IEC TR 61850-90-4 (Network engineering guidelines) gives advice on the use of IEC/IEEE 61850-9-3.

== IEEE 1588 settings ==
IEC/IEEE 61850-9-3 restricts the parameters of IEEE Std 1588 to the following values:
- domainNumber: 0 (default), 93 (when conflict exist with another PTP time distribution)
- Announce interval: 1 s (fixed)
- Sync interval: 1 s (fixed)
- Pdelay interval: 1 s (fixed)
- Announce receipt time-out: 3 s (fixed)
- priority1: 255 for slave-only
- priority2: 255 for slave-only
- transparent clock primary syntonization domain: 0 (default)

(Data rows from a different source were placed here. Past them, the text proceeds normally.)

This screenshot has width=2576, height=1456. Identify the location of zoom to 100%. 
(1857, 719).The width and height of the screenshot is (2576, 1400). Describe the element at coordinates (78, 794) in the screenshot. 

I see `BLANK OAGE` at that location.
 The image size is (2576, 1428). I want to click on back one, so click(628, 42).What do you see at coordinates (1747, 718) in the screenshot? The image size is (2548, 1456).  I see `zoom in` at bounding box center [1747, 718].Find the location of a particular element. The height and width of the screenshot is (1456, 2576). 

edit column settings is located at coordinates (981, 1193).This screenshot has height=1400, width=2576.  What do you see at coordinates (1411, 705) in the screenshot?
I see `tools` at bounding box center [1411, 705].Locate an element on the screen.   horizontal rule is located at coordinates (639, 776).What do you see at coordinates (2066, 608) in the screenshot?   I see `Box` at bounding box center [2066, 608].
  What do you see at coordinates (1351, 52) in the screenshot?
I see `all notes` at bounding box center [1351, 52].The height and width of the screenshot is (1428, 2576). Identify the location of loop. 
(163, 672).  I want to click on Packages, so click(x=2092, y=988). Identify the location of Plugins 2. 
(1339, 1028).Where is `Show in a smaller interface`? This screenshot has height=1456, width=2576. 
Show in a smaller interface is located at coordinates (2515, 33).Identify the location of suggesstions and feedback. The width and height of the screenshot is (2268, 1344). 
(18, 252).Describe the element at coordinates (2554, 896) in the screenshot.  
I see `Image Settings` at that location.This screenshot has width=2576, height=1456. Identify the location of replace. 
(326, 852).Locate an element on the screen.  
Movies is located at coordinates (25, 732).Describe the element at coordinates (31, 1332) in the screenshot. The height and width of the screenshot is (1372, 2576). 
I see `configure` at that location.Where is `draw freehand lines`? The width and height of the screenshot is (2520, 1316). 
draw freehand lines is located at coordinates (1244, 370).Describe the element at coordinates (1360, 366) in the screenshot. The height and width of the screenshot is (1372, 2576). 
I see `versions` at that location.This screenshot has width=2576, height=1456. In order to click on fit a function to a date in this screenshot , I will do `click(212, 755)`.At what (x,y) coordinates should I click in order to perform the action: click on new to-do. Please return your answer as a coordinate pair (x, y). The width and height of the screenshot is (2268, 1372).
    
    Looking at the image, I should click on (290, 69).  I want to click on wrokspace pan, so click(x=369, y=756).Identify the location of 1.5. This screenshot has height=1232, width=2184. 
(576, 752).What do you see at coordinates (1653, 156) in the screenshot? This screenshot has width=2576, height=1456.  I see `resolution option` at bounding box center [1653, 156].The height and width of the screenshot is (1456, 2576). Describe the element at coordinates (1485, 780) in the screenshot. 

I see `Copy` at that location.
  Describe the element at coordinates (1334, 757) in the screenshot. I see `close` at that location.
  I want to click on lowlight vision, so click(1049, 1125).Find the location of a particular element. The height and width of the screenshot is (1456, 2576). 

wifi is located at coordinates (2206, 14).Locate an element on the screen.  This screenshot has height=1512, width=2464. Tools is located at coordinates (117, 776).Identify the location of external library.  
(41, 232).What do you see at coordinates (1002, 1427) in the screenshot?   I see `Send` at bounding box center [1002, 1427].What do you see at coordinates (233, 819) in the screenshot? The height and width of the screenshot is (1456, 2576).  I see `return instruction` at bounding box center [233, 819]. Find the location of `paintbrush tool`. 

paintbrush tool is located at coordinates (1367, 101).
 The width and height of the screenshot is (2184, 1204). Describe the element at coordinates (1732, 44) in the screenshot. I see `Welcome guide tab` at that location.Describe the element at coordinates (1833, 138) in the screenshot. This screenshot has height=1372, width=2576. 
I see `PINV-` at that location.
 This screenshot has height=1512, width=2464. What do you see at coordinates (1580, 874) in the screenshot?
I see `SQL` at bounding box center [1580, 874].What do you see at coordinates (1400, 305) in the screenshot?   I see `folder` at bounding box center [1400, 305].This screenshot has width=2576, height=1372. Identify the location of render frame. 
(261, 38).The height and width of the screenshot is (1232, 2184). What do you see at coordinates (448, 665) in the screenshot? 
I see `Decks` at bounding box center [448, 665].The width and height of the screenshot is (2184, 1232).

== Additions to IEEE Std 1588 ==
- All clocks can be doubly attached using the IEC 62439-3 protocol (PRP "Parallel Redundancy Protocol" or HSR "High-availability Seamless Redundancy").
- Several master clocks can be active at the same time; the slave selects the best master.
- Time-outs ensure that the clocks can detect the loss of PTP messages also on the unused path.
- Identification of the peer node to check the topology of the network and ensure that all elements support the protocol.
- In network using store-and-forward media converters, the master appends a padding to Sync messages to ensure that Sync and Pdelay_Req/Pdelay_Resp messages have the same size (this will specified in IEEE 1588:2017)
- Network management by SNMP according to IEC 62439-3 Annex E or by IEC 61850 consider the extension

== Local time distribution ==
For applications that do not use the corresponding function in IEC 61850, the grandmaster may distribute local time (e.g. for human display) using the ALTERNATE_TIME_OFFSET_INDICATOR TLV as specified in IEEE Std 1588 §16.3.

== Standard owners ==
This protocol has been developed 2012-2014 by the IEC SC65C WG15 in the framework of IEC 62439-3, which applies to all IEC industrial networks, as PTP profile L2P2P (Layer2, peer-to-peer).
To avoid parallel standards in IEC and IEEE in the field of grid automation, this work has been placed under the umbrella of the IEC&IEEE Joint Development 61850-9-3.
Technical responsibility rests with IEC SC65C WG15, which is committed to keep the IEC 62439-3 profile L2P2P and IEC/IEEE 61850-9-3 aligned.